The mechanism of phase variation in Photorhabdus is unknown (for a review, see Forst and Nealson 1996; Forst et al. 1997). An analysis of the genome structure indicates that a major DNA rearrangement or instability is not responsible for phase variation (Akhurst et al. 1992). Other studies have ruled out the loss of a plasmid or phage as the mechanism (Leclerc and Boemare 1991). One current hypothesis is that a global regulatory system controls the phenotypic traits associated with phase variation. However, the presence of intermediate forms of phase variants (Akhurst 1980; Gerritsen et al. 1992; Hu and Webster 1998) suggests that regulation is probably more complex than a simple master-switch controlling many factors. Anoxic conditions down-regulated several primary-phase traits including DNase, protease, and hemolysin activities, but antibiotic production was not oxygen-regulated with primary-phase cells (Table 2). With secondary-phase cells, anoxic conditions initiated antibiotic production and motility, but did not stimulate expression of any other primary-phase traits. Our results support the more complex model rather than the simple master-switch hypothesis. Many other environmental factors may influence this control mechanism.
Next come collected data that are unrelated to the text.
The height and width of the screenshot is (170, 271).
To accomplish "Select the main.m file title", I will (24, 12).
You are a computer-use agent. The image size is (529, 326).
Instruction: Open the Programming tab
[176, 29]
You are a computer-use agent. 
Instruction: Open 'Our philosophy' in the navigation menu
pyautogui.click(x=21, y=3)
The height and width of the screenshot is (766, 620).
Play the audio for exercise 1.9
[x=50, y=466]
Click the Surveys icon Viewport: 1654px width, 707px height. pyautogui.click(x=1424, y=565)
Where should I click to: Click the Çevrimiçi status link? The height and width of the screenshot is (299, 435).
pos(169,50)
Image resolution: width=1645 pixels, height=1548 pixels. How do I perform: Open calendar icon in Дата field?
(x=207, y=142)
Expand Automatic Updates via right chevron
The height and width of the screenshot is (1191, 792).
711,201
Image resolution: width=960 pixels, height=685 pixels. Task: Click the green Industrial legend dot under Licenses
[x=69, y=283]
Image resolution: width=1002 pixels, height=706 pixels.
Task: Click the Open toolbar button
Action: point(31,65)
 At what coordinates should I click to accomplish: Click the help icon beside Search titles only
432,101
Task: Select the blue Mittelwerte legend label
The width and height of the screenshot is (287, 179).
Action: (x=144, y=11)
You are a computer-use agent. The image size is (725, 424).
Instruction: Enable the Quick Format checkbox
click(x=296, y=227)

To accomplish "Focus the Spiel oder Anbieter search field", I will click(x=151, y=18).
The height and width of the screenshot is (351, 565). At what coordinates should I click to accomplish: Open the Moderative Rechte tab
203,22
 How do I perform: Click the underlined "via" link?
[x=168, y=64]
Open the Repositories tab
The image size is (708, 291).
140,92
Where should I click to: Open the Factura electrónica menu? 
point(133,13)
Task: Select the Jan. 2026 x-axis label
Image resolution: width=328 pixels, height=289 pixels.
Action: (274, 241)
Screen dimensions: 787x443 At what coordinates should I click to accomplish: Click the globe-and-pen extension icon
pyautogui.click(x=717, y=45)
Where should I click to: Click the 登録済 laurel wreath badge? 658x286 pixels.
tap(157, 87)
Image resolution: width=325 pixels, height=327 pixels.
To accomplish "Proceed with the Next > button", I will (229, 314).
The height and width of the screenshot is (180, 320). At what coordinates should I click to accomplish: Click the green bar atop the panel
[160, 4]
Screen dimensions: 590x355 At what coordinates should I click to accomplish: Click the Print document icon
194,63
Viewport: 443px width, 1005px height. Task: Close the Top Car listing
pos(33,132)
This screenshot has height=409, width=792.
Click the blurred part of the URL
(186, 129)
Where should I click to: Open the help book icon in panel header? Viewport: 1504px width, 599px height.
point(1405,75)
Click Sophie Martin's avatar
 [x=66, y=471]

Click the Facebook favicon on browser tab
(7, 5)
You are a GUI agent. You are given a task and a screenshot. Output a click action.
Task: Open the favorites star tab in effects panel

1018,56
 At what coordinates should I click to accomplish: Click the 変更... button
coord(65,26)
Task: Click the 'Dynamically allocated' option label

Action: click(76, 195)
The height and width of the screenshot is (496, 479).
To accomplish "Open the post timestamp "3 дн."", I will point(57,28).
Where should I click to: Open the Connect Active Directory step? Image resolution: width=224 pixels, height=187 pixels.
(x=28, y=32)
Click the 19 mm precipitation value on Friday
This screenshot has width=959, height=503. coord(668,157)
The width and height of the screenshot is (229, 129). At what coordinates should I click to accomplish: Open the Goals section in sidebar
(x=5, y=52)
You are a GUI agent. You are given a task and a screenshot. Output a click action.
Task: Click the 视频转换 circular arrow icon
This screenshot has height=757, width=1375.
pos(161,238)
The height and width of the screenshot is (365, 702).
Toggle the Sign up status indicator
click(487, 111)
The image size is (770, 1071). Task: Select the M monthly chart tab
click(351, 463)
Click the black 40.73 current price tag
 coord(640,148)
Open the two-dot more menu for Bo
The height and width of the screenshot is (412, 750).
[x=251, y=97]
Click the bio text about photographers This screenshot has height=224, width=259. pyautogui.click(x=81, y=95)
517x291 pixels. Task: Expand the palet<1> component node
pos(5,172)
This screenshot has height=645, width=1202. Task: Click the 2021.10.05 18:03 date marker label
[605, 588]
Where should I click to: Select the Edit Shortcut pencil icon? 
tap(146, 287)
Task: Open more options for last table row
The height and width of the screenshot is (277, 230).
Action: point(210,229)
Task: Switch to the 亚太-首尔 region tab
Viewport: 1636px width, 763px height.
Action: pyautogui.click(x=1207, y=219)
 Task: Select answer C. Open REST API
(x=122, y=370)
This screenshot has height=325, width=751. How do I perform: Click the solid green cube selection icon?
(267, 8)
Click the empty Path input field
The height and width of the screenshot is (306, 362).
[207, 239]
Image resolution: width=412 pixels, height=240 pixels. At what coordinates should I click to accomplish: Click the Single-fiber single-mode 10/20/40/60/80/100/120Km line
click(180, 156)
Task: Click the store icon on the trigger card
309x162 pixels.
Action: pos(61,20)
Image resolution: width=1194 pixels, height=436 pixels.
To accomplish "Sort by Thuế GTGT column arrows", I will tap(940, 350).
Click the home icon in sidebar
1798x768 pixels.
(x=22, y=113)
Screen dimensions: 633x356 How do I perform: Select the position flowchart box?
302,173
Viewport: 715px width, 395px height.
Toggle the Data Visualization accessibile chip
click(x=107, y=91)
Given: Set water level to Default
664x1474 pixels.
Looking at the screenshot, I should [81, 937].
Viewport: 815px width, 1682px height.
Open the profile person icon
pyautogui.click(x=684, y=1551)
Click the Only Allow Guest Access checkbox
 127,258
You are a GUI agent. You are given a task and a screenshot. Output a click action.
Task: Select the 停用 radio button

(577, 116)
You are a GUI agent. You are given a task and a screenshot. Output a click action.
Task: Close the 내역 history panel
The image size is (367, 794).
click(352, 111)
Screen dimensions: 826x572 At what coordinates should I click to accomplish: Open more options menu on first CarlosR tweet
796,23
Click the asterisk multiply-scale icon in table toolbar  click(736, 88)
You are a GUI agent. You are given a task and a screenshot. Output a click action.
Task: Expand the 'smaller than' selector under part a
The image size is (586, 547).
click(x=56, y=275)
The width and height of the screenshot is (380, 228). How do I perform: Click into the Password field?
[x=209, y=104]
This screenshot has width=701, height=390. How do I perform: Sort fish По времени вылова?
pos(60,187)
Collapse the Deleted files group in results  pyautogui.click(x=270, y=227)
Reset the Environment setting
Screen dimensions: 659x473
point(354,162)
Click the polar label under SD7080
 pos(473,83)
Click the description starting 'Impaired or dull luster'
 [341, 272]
Flagellum formation by Escherichia coli is a response to environmental stress that appears to act at the level of flhDC expression and is affected by catabolite repression, temperature, and other factors linked to the cell cycle (Blair 1995). Our results suggest that anoxic conditions globally affect gene expression in P. temperata. Oxygen inhibited flagellum production and antibiotic production by secondary-phase cells (Fig. 2), while the absence of oxygen down-regulated many primary-phase traits (Table 2). These effects of oxygen on P. temperata imply a potential role for an FNR-like regulator and/or an ArcA/ArcB sensor-regulator system. The generation of a secondary motility mutant (DWB13) supports this hypothesis. This mutant was highly motile under oxic conditions and did not require added salt for expression of motility. These results suggest a mutation in a regulatory element. Current studies are directed toward understanding how oxygen levels regulate gene expression in P. temperata.